Today's Highlight in History:
On Aug. 3, 1936, Jesse Owens of the United States won the first of his four gold medals at the Berlin Olympics as he took the 100-meter sprint.
On this date:
In 1492, Christopher Columbus set sail from Palos, Spain, on a voyage that took him to the present-day Americas.
In 1807, former Vice President Aaron Burr went on trial before a federal court in Richmond, Va., charged with treason. (He was acquitted less than a month later.)
In 1811, Elisha Otis, founder of the elevator company that still bears his name, was born in Halifax, Vt.
In 1914, Germany declared war on France at the onset of World War I.
In 1921, baseball commissioner Kenesaw Mountain Landis refused to reinstate the former Chicago White Sox players implicated in the "Black Sox" scandal, despite their acquittals in a jury trial.
In 1943, Gen. George S. Patton slapped a private at an army hospital in Sicily, accusing him of cowardice. (Patton was later ordered by Gen. Dwight D. Eisenhower to apologize for this and a second, similar episode.)

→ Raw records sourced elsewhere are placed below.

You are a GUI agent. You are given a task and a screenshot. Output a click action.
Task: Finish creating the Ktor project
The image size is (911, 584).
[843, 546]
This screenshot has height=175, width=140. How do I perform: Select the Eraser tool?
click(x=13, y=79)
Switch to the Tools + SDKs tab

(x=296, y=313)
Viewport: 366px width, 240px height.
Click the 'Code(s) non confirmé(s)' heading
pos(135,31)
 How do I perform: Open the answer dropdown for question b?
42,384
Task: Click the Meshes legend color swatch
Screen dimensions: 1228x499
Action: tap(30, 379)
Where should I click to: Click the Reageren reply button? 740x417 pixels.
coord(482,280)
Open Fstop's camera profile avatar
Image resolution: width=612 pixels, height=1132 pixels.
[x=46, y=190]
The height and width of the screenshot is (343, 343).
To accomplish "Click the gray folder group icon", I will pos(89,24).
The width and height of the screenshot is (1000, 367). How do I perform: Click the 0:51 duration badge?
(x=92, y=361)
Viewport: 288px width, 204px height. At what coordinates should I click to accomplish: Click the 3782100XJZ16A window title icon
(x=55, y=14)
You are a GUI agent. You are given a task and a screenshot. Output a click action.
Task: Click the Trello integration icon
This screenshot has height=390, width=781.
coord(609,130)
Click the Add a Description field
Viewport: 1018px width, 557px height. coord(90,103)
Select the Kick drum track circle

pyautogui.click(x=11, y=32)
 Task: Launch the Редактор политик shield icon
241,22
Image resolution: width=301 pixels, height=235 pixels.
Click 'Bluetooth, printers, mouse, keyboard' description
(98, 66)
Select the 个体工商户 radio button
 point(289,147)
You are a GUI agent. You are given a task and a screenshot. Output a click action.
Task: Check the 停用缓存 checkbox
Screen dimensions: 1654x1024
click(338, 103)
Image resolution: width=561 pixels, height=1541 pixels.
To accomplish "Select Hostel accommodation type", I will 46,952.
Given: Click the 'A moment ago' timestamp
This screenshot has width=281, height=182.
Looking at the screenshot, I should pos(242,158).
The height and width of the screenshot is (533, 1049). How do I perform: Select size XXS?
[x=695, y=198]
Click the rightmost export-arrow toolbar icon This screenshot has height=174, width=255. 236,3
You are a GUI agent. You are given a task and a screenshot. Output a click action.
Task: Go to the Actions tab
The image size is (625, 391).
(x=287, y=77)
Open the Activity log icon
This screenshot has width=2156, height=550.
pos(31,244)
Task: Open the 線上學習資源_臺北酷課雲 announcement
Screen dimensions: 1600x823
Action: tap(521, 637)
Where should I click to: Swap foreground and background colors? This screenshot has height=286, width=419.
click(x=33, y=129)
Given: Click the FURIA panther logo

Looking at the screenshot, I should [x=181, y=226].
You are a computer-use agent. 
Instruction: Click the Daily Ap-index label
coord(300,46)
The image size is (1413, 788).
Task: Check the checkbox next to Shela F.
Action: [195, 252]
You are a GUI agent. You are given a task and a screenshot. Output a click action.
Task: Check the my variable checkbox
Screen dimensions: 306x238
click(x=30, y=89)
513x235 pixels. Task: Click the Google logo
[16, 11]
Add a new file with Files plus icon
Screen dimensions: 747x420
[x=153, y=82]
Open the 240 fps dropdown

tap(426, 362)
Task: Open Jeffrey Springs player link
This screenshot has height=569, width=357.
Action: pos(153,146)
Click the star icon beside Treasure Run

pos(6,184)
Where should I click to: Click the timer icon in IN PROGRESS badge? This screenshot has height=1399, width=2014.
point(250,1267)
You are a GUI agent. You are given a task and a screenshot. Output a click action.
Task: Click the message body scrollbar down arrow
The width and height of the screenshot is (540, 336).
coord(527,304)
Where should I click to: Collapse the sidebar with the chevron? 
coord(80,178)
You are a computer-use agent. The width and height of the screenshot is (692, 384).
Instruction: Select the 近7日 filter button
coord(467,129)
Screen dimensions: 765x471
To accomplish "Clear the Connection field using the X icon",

In 1949, the National Basketball Association was formed as a merger of the Basketball Association of America and the National Basketball League.
In 1958, the nuclear-powered submarine USS Nautilus became the first vessel to cross the North Pole underwater.
In 1960, the African country of Nige achieved full independence from French rule.
In 1966, comedian Lenny Bruce, 40, was found dead in his Los Angeles home.
In 1981, US air traffic controllers went on strike, despite a warning from President Ronald Reagan they would be fired, which they were.
Ten years ago: US Fulbright scholar John Tobin was released from a Russian prison after serving half of a one-year drug sentence and winning parole. Actor Christopher Hewett died in Los Angeles at age 80.
Five years ago: In Afghanistan, 21 civilians were killed in a suicide car bombing near Canadian military vehicles in a town market in Kandahar province; US forces killed 25 Taliban in a raid in Helmand province. Elisabeth Schwarzkopf, a soprano who'd won global acclaim for her renditions of Mozart and Strauss, died in Schruns, Austria, at age 90.
One year ago: Engineers began pumping heavy drilling mud into the blown-out Gulf of Mexico oil well in an attempt to permanently plug the leak. Warehouse driver Omar Thornton killed eight co-workers and himself in a shooting rampage at a Manchester, Conn., beer distributorship.